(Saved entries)

------------------------------------------------

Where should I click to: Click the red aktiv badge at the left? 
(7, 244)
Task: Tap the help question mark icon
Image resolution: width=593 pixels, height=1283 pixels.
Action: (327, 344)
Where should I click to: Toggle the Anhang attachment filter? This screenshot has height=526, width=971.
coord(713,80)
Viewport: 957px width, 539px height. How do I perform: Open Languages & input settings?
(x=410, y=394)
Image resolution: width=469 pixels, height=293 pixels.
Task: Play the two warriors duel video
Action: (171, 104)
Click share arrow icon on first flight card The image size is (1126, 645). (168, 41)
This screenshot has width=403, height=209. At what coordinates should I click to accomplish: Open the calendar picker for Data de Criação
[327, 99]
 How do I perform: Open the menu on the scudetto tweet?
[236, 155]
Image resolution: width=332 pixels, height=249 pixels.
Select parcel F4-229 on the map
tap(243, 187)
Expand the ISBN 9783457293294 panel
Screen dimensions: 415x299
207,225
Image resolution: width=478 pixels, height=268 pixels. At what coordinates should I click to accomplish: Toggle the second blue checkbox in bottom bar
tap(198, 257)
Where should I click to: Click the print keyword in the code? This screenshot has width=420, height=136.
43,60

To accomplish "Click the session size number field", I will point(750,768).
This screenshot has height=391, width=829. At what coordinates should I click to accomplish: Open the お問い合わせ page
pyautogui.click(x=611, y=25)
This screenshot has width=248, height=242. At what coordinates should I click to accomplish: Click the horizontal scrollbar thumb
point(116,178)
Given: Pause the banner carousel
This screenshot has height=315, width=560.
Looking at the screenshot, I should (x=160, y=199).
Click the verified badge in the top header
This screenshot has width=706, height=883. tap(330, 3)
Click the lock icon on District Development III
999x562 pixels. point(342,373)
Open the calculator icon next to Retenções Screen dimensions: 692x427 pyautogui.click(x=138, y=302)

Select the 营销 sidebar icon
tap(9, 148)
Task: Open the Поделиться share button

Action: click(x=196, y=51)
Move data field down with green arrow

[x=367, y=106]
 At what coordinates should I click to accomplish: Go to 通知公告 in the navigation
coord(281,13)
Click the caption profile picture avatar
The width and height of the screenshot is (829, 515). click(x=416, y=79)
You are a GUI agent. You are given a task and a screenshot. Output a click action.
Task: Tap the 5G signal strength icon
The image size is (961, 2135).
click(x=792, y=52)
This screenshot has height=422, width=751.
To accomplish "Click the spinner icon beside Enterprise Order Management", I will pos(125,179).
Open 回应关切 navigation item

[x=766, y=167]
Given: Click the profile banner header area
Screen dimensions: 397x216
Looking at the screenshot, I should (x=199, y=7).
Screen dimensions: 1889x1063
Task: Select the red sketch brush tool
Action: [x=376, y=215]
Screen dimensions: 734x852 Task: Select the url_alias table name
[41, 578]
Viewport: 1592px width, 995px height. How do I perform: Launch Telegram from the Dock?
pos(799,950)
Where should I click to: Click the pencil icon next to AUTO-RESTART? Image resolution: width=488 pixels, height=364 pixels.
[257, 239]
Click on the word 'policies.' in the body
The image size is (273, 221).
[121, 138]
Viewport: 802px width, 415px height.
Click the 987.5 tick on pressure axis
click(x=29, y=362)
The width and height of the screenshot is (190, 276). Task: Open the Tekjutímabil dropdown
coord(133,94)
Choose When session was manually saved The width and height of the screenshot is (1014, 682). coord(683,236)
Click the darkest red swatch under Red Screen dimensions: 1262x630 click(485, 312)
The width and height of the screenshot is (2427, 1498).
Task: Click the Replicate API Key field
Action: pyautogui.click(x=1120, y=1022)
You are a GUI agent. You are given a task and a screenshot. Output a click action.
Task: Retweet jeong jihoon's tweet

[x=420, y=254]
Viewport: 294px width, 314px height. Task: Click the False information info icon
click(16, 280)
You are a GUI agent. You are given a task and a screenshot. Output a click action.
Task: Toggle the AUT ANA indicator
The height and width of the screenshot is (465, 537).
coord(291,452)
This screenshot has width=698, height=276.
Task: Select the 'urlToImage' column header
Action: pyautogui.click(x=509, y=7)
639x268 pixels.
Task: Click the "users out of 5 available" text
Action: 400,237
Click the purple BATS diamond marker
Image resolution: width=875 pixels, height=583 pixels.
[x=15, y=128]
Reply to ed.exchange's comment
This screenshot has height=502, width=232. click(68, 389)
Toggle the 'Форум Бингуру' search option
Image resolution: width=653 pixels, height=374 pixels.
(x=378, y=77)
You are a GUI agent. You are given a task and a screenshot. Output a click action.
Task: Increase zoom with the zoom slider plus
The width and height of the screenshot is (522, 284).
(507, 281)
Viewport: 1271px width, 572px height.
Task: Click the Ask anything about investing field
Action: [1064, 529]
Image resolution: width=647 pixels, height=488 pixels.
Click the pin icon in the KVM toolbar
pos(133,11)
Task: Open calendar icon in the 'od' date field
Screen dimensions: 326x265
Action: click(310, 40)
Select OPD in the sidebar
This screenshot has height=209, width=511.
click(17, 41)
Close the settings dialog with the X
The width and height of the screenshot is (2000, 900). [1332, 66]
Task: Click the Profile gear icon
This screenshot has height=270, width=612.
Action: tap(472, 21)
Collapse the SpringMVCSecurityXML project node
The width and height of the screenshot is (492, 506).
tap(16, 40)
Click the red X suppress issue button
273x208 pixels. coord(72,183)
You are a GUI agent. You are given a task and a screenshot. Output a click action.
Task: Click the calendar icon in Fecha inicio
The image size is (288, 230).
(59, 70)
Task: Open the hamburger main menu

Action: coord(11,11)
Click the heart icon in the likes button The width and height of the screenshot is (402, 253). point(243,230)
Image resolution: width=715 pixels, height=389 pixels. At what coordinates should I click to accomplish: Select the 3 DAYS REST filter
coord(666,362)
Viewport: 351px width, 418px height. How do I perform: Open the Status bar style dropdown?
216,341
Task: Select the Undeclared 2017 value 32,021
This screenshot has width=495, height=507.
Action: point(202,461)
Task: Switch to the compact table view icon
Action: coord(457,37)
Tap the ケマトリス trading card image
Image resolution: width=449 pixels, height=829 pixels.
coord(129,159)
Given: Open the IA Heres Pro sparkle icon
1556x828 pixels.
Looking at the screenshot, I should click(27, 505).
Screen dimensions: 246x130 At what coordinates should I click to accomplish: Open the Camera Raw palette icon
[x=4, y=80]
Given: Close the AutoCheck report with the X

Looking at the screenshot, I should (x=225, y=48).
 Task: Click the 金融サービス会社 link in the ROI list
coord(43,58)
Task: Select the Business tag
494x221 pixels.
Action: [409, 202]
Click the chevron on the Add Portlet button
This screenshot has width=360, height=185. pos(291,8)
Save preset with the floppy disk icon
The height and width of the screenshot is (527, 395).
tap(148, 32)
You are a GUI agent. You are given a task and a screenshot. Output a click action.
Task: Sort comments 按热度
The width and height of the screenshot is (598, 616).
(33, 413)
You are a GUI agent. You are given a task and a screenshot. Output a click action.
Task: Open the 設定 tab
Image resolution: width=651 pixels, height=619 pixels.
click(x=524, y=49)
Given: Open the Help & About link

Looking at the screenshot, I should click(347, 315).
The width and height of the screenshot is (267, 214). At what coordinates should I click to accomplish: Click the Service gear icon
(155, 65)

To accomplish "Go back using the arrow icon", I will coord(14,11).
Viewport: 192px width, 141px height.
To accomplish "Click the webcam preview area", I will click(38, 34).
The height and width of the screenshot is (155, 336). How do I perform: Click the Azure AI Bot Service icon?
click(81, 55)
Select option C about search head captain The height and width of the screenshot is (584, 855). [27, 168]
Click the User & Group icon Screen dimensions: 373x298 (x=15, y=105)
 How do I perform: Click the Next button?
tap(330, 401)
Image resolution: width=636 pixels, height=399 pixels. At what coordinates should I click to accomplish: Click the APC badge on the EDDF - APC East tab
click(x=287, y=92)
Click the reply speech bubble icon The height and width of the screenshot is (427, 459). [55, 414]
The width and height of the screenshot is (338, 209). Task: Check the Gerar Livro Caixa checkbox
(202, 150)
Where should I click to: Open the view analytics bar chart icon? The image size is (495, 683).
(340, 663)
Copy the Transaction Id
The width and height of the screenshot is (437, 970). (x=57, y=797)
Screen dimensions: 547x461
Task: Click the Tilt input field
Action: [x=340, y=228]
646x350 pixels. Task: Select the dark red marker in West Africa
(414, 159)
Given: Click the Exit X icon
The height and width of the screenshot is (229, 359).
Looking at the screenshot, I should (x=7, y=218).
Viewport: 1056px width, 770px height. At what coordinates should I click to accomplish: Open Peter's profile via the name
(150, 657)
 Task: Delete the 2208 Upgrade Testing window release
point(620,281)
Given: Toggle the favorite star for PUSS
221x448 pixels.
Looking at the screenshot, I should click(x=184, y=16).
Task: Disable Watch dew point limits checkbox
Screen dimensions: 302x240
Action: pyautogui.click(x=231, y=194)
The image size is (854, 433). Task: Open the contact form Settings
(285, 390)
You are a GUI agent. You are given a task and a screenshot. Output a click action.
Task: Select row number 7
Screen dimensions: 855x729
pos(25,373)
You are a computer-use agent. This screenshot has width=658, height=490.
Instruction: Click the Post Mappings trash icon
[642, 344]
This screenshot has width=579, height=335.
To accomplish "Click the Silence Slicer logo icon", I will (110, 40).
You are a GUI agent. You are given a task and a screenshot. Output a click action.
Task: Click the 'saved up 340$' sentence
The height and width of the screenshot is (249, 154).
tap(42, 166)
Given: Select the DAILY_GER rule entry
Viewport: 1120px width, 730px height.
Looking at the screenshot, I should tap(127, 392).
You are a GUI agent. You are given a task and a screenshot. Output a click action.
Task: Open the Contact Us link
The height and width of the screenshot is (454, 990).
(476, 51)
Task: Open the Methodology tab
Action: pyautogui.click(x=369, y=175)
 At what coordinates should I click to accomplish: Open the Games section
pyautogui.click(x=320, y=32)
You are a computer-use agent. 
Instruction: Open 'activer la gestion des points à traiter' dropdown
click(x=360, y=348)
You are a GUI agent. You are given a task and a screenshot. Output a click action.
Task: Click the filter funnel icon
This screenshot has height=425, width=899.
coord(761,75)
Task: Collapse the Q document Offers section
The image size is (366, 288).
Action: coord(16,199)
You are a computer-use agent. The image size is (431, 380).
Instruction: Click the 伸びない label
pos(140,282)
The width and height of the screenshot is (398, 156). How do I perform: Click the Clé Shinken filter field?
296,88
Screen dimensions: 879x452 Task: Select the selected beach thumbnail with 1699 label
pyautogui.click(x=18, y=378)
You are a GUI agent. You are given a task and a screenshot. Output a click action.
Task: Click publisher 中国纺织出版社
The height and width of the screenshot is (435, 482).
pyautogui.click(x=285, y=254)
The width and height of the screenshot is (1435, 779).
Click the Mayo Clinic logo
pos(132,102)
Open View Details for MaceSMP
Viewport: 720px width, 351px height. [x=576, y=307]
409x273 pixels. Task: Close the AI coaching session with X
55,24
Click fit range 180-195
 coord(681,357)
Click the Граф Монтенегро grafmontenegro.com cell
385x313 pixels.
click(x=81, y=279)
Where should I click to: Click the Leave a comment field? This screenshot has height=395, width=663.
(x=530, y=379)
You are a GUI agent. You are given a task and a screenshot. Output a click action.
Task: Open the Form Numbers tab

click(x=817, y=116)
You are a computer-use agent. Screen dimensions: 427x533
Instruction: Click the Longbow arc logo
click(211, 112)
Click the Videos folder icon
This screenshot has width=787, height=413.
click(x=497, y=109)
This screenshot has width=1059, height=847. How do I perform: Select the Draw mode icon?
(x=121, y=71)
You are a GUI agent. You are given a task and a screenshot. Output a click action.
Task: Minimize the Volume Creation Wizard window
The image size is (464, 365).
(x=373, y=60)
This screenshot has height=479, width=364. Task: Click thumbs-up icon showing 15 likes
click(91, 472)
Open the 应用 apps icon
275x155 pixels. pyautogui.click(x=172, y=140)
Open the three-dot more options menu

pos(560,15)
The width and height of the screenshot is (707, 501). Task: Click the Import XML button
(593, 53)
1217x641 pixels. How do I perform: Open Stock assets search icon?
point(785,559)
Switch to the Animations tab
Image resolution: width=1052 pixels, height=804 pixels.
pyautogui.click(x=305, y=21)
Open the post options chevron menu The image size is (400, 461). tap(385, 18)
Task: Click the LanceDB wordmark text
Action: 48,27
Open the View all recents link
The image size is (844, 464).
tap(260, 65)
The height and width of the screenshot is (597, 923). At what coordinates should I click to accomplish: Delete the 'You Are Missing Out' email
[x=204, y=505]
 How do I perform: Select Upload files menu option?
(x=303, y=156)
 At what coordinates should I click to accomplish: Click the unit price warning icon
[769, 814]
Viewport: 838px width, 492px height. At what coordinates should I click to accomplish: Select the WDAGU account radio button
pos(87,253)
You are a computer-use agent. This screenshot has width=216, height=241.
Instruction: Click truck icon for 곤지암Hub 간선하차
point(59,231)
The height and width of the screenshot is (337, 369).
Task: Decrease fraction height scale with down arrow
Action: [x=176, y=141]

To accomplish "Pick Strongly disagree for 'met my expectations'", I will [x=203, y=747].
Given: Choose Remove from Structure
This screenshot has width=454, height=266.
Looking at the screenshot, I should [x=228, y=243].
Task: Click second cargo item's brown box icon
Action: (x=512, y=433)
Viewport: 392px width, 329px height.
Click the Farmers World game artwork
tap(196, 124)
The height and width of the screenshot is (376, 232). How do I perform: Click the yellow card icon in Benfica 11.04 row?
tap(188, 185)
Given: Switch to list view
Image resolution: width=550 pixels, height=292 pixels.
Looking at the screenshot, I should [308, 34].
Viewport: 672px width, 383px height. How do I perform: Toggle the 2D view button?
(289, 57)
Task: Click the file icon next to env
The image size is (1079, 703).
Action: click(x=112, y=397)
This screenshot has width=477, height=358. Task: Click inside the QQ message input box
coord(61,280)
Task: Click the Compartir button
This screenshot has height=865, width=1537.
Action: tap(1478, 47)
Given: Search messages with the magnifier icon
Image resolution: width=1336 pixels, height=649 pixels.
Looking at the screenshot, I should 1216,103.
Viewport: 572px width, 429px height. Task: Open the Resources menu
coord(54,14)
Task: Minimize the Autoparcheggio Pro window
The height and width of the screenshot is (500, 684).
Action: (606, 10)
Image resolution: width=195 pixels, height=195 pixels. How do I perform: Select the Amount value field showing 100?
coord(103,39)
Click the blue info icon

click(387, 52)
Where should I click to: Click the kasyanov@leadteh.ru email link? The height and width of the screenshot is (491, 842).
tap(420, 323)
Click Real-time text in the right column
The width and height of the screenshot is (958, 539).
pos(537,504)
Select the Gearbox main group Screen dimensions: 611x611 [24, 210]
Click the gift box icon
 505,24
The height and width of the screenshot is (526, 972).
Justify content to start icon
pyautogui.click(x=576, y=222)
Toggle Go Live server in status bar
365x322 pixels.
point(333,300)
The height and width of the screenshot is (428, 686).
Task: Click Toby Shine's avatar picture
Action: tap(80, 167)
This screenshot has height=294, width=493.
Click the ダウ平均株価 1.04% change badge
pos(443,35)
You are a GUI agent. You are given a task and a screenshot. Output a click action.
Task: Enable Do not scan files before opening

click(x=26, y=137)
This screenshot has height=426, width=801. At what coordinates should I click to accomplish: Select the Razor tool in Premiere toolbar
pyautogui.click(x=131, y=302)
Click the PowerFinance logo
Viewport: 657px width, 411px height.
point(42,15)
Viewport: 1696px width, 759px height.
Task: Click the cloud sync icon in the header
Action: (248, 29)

------------------------------------------------

Search the entries for the string "banner" and return each line where it turns up.

Given: Pause the banner carousel
Given: Click the profile banner header area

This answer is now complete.